- DOCUMENT EXTRACT
┄┄┄┄┄┄┄┄┄┄┄┄┄┄┄┄┄┄┄┄

In 1960, Eisenhower signed the embargo against Cuba. Eleven presidents have come and gone since then. The Soviet Union collapsed. China became a superpower. And the embargo just kept cruising on autopilot—nobody quite remembered why, but nobody had the nerve to switch it off either. By the mid-1960s it was already obvious: the regime hadn’t fallen, but it had gained a permanent external enemy to blame for everything from bread shortages to broken-down buses. American politicians dug in anyway. That’s what happens when foreign policy gets dictated not by common sense but by resentment and domestic lobbying.
It didn’t have to go that way. Imagine Washington had chosen, back in the 1970s or 80s, not to choke the island with a blockade but to swing the doors open for business. Havana was once the tourist capital of the Caribbean—between 1915 and 1930 it drew more visitors than any other destination in the region. Hotels, restaurants, car rentals, farm exports—all of it could have flowed onto the island under an American flag. Cubans would have gotten jobs, American companies a market, and the communist leadership would have lost its favorite card: “the Yankees are to blame for everything.” But pragmatism lost, and the ritual endured.
While the U.S. locked itself out, Europeans, Canadians, and the Chinese strolled right in. They’re making money, building hotels, signing contracts. Cubans still live with shortages, listening to the bosses’ spin tales about the wicked blockade. That’s the outcome of a policy driven less by American interests than by the grievances and muscle of one particular lobby.
When the Soviet Union fell apart, Cuba was on its knees. The economy collapsed, fuel ran out, people were starving. The timing couldn’t have been better to lift sanctions, fire up normal economic relations, and let Cubans compare life before and after. The regime would have crumbled without a single shot. Instead, Little Havana and their allies in Congress dug in hard—and nothing changed. These were the same people who’d spent decades trying to kill Fidel Castro by proxy: the botched Bay of Pigs landing in ’61, the mid-air bombing of Cubana Airlines Flight 455 in ’76 (73 dead). The Church Committee archives later added poisoned food, a toxin-laced wetsuit, and an exploding cigar from the CIA’s playbook. None of it worked, but all of it pumped up the political clout of Florida’s hawks.
Now it’s 2026, and we’re watching another turn of the same spiral, just with the heat dialed up. Oil shipments blocked. Former president Raúl Castro indicted in absentia for murder. Talk of sending in troops, and not in whispers anymore. The direction comes from Secretary of State Marco Rubio, a product of that same Miami diaspora. President Trump echoes the line. On May 21 he put it bluntly: “It looks like I’ll be the one that does it”—meaning he’d be the one to “solve the Cuba problem” by force. This isn’t policy anymore. It’s a family vendetta, just funded by taxpayers.
Cuba doesn’t threaten U.S. security. No nuclear weapons, no missiles pointed at Florida. It’s a poor, exhausted island 90 miles off the American coast. What the U.S. has, by contrast, is an economy, a culture, the pull of a free market—everything needed to win without an army. A tourism boom, joint ventures, a diaspora returning with cash and connections—all of it could have worked without bombs or invasions. But instead of a calculated move, we get the same old impulse: “punish them” and “don’t give an inch.”
Stubbornness, if you stick with it long enough, starts to look like principle. In reality it’s just expensive self-deception. Sixty-six years of American policy toward Cuba prove exactly one thing: embargoes don’t topple regimes—they preserve them, and they screw over American business in the process. History won’t file this under “steadfast resolve.” It’ll file it under “how not to conduct foreign policy”—a lesson paid for by several generations of Cubans and American taxpayers alike.

┄┄┄┄┄┄┄┄┄┄┄┄┄┄┄┄┄┄┄┄

[Stored data entries]
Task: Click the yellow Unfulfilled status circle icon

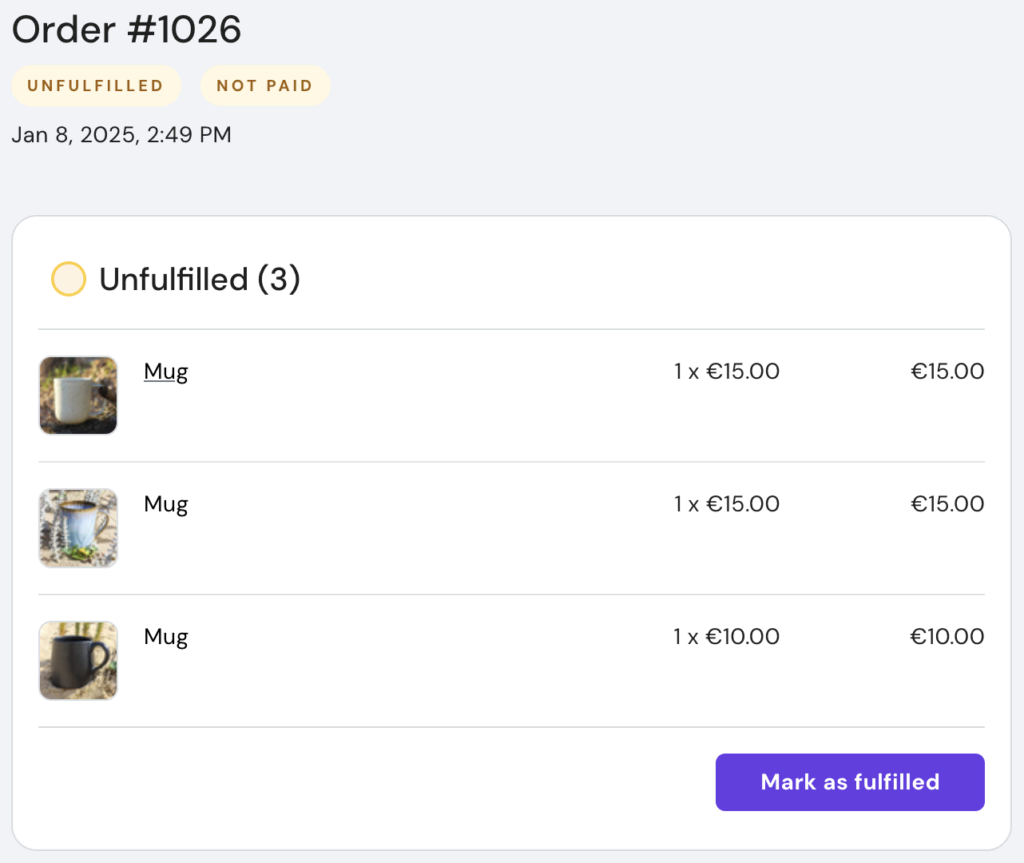Action: tap(68, 279)
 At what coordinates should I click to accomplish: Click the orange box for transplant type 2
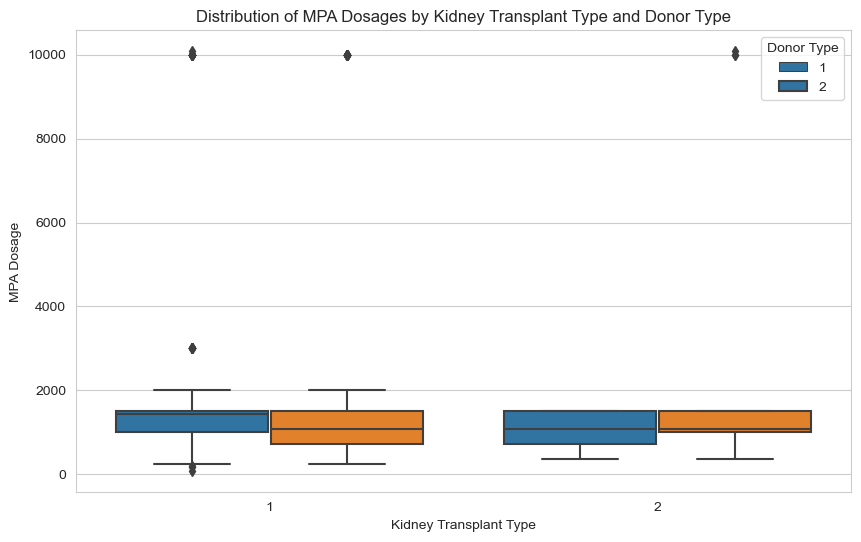click(735, 421)
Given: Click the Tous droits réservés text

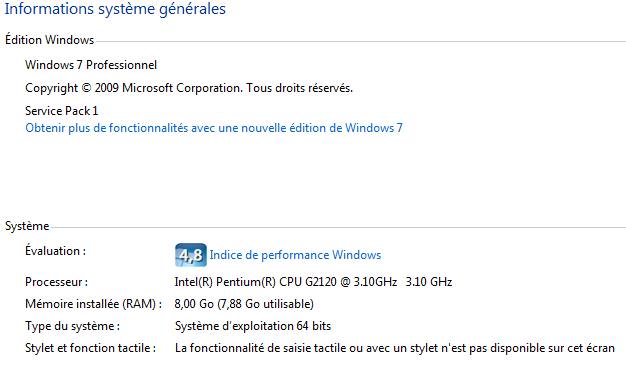Looking at the screenshot, I should tap(299, 88).
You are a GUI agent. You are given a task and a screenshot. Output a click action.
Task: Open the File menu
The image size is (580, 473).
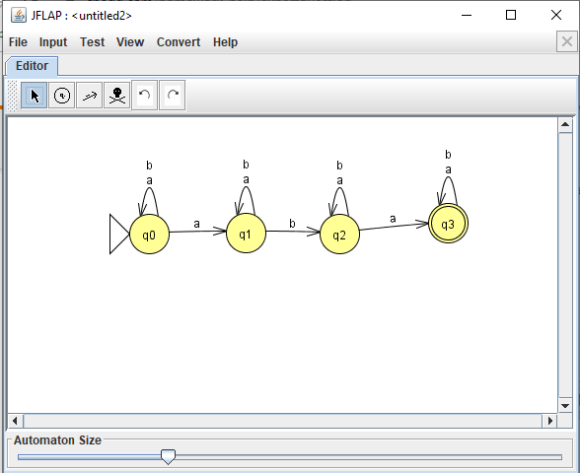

┄┄┄┄┄┄┄┄┄┄┄┄┄┄┄┄┄┄┄┄

- HOW TO COMPLETE THIS TASK
Can you update the essay on the Cuba embargo, starting at "It didn’t have" and ending at "the ritual endured.", so that "Caribbean" becomes "West Indies"? These entries have no connection to the essay on the Cuba embargo.

- ANSWER AREA
It didn’t have to go that way. Imagine Washington had chosen, back in the 1970s or 80s, not to choke the island with a blockade but to swing the doors open for business. Havana was once the tourist capital of the West Indies—between 1915 and 1930 it drew more visitors than any other destination in the region. Hotels, restaurants, car rentals, farm exports—all of it could have flowed onto the island under an American flag. Cubans would have gotten jobs, American companies a market, and the communist leadership would have lost its favorite card: “the Yankees are to blame for everything.” But pragmatism lost, and the ritual endured.